▶ **Source document**
+ + + + + + +

For amp hrs, amp hours @ 20 hr rating is a good measure to use but minutes of discharge at a lower amp draw might be a more useful comparison for something like fridge use. Again take the 2x12v (using Lifeline agm GPL-31T) vs 2x6v (using Lifeline agm GPL-4CT). Amp hrs rating is 210 vs 220(12v). Minutes of discharge at 8 amps is 1376 vs 1692. Now, IDK what the voltage curve is for that draw down but I'm guessing it would still give a bigger advantage to the 6volts.

Note, Lifelines are premium batteries, each mfr might be different and as always, YMMV. I'll add that, marketing aside, there's prob a better chance of getting a true deep cycle battery when buying a 6v, whereas a 12v might be more of a hybrid rv/marine type.

With all that said I went with the 2x12v, in part because of what Ron said, in part because my application included use for inverter; winch and back up motor starter; and finally compartment fitment was an issue.
 
My group 31 NorthStar 12 volt does also serve as a backup starter battery if needed. 2-6 volts would take up more space and weight for my install. Ron
 
I have used both a top loader in my previous camper and the Isotherm in my current FWC. I have never made a direct scientific comparison between the two as I didn't have them at the same time, but I can say that the efficiency is similar - around 1.5A average draw under hot conditions with the Isotherm maybe being a hair more efficient. The convenience of the front loader far outweighs any small efficiency differences.

Another factor is the venting - with the top loader we kept it in the back seat of our Tacoma/wildernest then in the rear of our pop top Landcruiser. On a sunny day, the temperature inside the vehicles maybe 30 - 40F above ambient, and this is the temperature the fridge compressor is working against. With the built in fridge - the hot side coils are vented to the outside, so the fridge is working against ambient, not the temperature inside the vehicle/camper, which would likely overwhelm any slight efficiency advantage the ARB/top loader may have.

+ + + + + + +

▶ **Short task a**
In the entries below, repeat everything from the line containing "Industries (176, 1080)" down to the line containing "JOBSEARCHER (96, 40)" exactly as they appear, including both of those lines.

▶ **Material**

+ + + + + + +

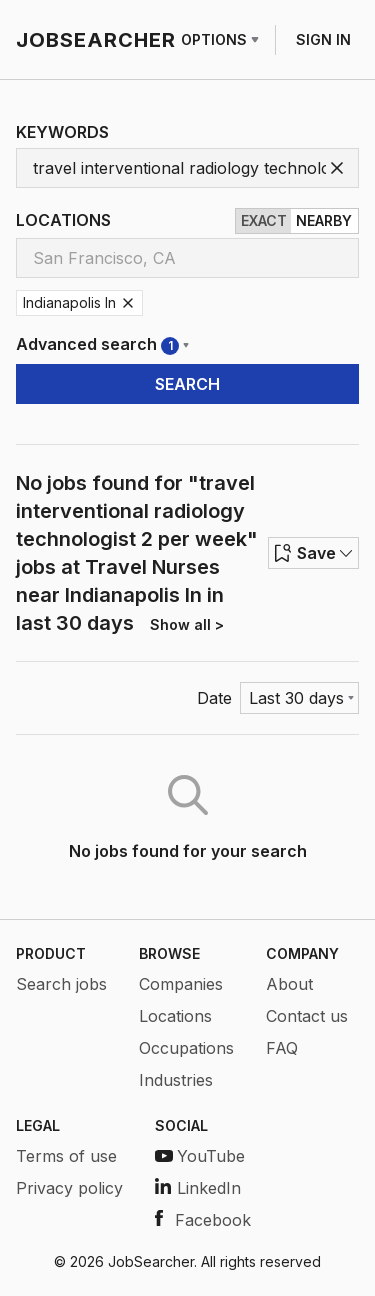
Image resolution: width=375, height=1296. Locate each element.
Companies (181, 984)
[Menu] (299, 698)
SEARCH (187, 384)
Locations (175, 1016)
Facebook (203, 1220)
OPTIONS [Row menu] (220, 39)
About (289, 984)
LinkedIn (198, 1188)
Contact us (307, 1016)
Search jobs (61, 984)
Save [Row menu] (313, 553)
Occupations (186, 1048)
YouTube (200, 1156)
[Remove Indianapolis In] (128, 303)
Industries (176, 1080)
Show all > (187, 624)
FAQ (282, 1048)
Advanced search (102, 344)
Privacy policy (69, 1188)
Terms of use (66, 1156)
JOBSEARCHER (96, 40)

+ + + + + + +

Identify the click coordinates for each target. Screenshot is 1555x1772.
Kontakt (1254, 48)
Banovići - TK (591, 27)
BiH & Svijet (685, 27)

+ + + + + + +

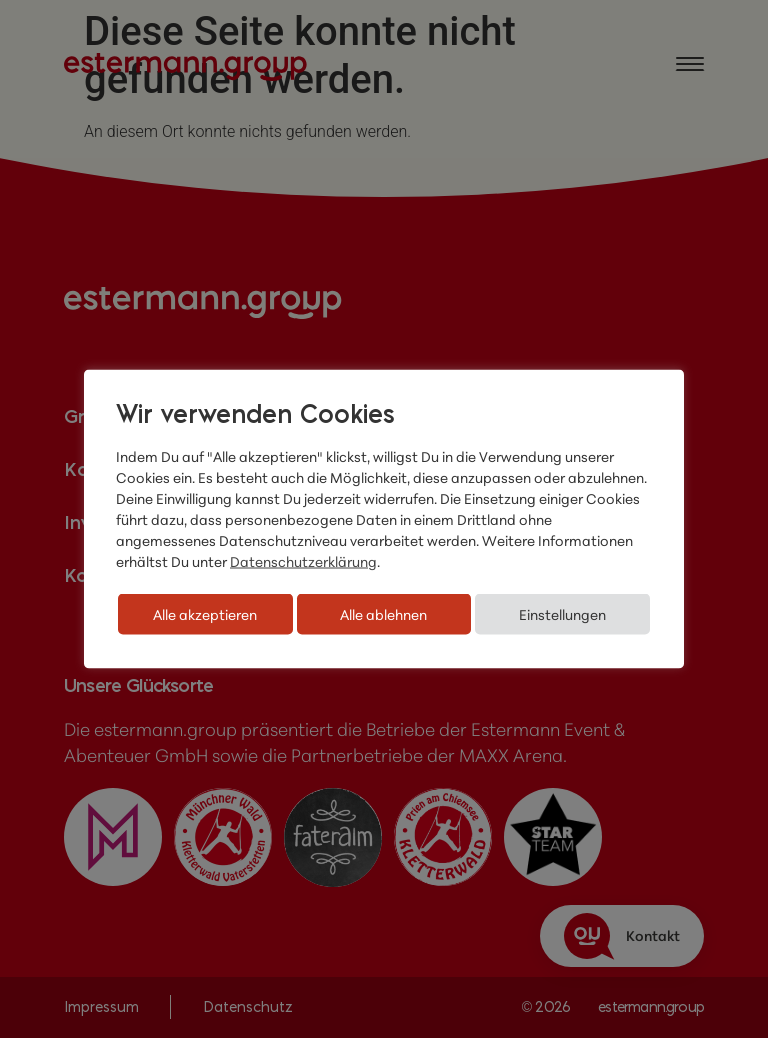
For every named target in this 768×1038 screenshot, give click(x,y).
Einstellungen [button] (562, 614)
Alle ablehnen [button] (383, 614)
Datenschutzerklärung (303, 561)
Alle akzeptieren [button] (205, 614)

+ + + + + + +

▶ **Short task b**
Answer these questions from the battery and fridge discussion:
(i) What battery does Ron say also serves as a backup starter battery?
(ii) What average draw under hot conditions is given for the fridges?
(iii) By how much can the temperature inside the vehicles rise above ambient on a sunny day?

▶ **Full answer a**
Industries (176, 1080)
Show all > (187, 624)
FAQ (282, 1048)
Advanced search (102, 344)
Privacy policy (69, 1188)
Terms of use (66, 1156)
JOBSEARCHER (96, 40)

▶ **Full answer b**
(i) His group 31 NorthStar 12 volt battery.
(ii) Around 1.5A.
(iii) About 30 to 40F.